For most teams that would be cause for celebration. For coach Leonard Hamilton it means he is hoping the struggles of the past two seasons have been valuable experience.

The Seminoles had their first practice on Wednesday as they are looking to bounce back from a season in which they went 17-16 and didn’t play in a postseason tournament for the first time in 10 years.

“We have five starters returning from a team that won 17 games. We have guys that have been around, who know their shortcomings and can pass on their wisdom to the younger players,” Hamilton said.

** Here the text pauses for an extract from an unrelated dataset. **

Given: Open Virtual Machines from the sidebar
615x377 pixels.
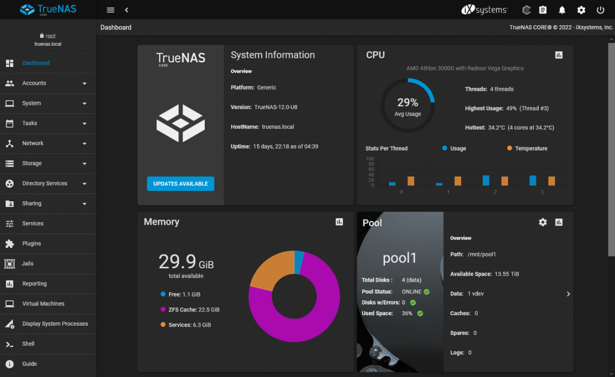Looking at the screenshot, I should point(43,304).
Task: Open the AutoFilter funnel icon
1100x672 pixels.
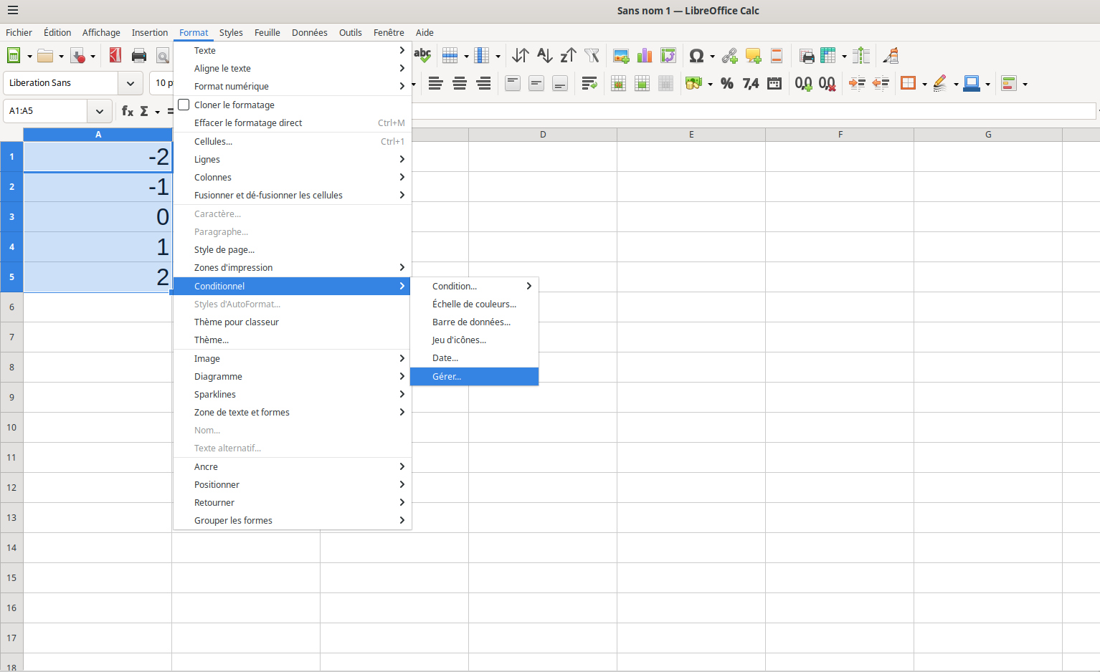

With an experienced roster and a highly regarded recruiting class, Hamilton is hoping to lead the Seminoles back to the NCAA Tournament for the first time since 2012, which is also the year they won the ACC Tournament.

Jarquez Smith, the leading returning scorer from last season, said the open gyms before the start of practice have been extremely competitive as the incoming recruiting class has tried to assert itself early.

“We’ve been going at each other’s neck and it has gotten very competitive,” Smith said. “Everyone is fighting for their position because the guys coming off the bench are just as athletic as who is on the court.”

The newcomers feature Dwayne Bacon (a McDonald’s All-American selection), Terance Mann (the Gatorade Player of the Year in New Hampshire) and Malik Beasley (the Georgia 1A Player of the Year). There’s also Chris Koumadje, who at 7-foot-4 will be the tallest player in school history, and Benji Bell, who helped lead Northwest Florida State to the JUCO National Title.

“This is a very confident and focused group of inexperienced players,” Hamilton said. “They want to make something special happen but aren’t taking anything for granted.”

Two things that Hamilton will look to work on during preseason practices is defense and figuring out his rotation. The Seminoles suffered from a lack of depth last season but this year he could have a roster that goes 10 deep and allows him to go to more of a full-court pressing style of defense.

Xavier Rahan-Mayes led the team in scoring last season, averaging 14.9 points en route to becoming the first freshman in ACC history to score 30 or more points three times. The one thing he said he noticed in preseason practices were that everyone played off each other’s strengths.

Florida State’s first exhibition game is Nov. 2 against Lynn University before opening the season on Nov. 15 against Nicholls State.

“I think we have a pretty good combination of experience and an influx of new players. Any time you have that type of scenario you appreciate it,” Hamilton said. “It looks like we have it moving in the right direction. We’ve had a good offseason and regrouped.”